**Task to carry out**
Lines from the top of the entries through the line that has "Task: Go to previous step with Back button" must be duplicated exactly, and no others.

== Segment start ==

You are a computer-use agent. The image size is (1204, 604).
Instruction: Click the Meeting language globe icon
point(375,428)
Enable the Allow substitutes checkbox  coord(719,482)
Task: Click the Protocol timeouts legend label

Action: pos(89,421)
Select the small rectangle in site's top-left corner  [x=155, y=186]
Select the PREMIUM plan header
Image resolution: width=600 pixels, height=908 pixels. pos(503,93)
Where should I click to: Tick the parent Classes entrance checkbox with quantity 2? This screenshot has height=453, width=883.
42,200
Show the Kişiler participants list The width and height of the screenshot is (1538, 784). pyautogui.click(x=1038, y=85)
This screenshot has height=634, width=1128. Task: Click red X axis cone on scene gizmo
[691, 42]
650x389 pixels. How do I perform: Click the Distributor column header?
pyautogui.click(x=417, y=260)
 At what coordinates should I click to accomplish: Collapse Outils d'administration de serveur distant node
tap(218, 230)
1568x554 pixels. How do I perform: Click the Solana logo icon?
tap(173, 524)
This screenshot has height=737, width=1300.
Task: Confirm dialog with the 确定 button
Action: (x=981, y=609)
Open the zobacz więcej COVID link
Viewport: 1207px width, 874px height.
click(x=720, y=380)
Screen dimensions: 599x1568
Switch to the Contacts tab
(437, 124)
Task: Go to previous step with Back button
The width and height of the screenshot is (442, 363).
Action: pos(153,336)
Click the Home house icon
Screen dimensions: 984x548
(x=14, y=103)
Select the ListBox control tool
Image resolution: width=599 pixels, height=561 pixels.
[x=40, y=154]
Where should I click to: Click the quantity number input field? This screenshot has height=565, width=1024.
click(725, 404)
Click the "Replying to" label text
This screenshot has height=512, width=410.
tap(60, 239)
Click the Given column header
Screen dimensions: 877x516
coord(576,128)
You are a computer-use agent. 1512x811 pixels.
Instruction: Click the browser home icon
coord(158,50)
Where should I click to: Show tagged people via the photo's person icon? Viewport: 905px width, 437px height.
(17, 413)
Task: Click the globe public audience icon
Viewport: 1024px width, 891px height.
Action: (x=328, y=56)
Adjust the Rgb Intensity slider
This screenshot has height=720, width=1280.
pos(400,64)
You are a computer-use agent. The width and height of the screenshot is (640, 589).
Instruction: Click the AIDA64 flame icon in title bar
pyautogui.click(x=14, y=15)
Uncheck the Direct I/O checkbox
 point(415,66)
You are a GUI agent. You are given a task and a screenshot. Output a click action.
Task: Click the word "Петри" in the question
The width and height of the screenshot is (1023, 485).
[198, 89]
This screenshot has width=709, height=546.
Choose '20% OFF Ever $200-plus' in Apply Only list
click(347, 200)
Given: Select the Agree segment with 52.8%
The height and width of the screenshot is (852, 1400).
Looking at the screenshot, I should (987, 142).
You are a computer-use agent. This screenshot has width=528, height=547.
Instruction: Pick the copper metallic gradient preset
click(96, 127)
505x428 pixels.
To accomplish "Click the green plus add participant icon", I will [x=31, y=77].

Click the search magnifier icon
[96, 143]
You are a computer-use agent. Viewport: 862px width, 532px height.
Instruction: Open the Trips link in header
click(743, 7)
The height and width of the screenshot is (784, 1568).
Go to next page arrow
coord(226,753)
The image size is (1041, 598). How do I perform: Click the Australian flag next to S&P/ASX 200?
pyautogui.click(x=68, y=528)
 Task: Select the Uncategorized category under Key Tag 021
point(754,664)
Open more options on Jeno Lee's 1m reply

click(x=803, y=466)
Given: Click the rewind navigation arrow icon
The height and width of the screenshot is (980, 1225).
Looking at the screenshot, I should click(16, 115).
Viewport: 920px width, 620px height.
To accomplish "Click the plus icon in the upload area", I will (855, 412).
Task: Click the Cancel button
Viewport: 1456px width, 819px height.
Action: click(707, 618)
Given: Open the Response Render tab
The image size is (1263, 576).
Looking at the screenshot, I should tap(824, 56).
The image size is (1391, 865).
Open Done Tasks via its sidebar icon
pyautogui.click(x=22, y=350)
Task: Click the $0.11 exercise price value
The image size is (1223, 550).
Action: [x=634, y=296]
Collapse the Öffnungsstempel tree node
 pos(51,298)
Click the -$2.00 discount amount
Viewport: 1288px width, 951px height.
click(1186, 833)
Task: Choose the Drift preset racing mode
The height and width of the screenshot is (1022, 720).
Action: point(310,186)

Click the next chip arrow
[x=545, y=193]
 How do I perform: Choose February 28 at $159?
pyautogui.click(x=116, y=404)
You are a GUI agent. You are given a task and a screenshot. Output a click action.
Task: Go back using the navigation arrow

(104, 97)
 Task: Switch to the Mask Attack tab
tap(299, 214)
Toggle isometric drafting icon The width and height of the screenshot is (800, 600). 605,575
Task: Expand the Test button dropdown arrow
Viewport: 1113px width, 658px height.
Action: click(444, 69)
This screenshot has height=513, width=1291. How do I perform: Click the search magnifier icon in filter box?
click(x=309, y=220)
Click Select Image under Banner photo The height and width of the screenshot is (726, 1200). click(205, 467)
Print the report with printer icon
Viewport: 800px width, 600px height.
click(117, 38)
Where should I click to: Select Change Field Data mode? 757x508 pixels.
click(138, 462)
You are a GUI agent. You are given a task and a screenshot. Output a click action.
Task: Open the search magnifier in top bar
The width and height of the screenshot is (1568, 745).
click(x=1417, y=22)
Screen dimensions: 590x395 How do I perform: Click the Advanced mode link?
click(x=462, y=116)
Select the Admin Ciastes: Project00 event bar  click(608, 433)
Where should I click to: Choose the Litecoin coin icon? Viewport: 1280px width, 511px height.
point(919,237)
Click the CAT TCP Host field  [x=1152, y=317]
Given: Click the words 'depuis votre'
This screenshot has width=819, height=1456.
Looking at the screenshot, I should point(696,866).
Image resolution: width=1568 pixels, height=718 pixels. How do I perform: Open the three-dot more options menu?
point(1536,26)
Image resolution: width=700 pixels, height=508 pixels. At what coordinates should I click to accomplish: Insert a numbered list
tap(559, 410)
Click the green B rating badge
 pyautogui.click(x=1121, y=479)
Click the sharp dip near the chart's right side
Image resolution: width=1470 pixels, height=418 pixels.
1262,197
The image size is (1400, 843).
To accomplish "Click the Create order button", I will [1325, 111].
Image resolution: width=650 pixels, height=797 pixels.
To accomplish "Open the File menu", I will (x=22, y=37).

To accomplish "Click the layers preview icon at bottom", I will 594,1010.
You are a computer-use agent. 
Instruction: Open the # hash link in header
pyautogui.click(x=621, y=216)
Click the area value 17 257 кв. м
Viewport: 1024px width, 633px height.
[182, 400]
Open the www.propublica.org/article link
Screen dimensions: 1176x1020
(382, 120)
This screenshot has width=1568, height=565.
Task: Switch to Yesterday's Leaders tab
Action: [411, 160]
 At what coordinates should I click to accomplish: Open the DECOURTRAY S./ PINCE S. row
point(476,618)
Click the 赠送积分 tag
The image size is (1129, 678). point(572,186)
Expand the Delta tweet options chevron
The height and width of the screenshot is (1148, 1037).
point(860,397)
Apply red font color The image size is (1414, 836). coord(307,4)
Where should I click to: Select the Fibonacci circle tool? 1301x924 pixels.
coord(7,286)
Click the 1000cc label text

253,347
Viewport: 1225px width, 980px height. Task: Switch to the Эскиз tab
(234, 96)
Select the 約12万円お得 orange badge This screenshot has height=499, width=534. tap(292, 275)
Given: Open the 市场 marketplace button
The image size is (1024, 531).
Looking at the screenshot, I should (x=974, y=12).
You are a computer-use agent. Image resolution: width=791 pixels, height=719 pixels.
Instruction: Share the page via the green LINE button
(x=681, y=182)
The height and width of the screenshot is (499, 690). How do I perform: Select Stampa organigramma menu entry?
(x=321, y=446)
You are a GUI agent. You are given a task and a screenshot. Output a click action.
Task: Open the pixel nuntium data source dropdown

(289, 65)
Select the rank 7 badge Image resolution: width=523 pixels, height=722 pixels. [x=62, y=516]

== Segment end ==

**Answer for the task**
You are a computer-use agent. The image size is (1204, 604).
Instruction: Click the Meeting language globe icon
point(375,428)
Enable the Allow substitutes checkbox  coord(719,482)
Task: Click the Protocol timeouts legend label

Action: pos(89,421)
Select the small rectangle in site's top-left corner  [x=155, y=186]
Select the PREMIUM plan header
Image resolution: width=600 pixels, height=908 pixels. pos(503,93)
Where should I click to: Tick the parent Classes entrance checkbox with quantity 2? This screenshot has height=453, width=883.
42,200
Show the Kişiler participants list The width and height of the screenshot is (1538, 784). pyautogui.click(x=1038, y=85)
This screenshot has height=634, width=1128. Task: Click red X axis cone on scene gizmo
[691, 42]
650x389 pixels. How do I perform: Click the Distributor column header?
pyautogui.click(x=417, y=260)
 At what coordinates should I click to accomplish: Collapse Outils d'administration de serveur distant node
tap(218, 230)
1568x554 pixels. How do I perform: Click the Solana logo icon?
tap(173, 524)
This screenshot has height=737, width=1300.
Task: Confirm dialog with the 确定 button
Action: (x=981, y=609)
Open the zobacz więcej COVID link
Viewport: 1207px width, 874px height.
click(x=720, y=380)
Screen dimensions: 599x1568
Switch to the Contacts tab
(437, 124)
Task: Go to previous step with Back button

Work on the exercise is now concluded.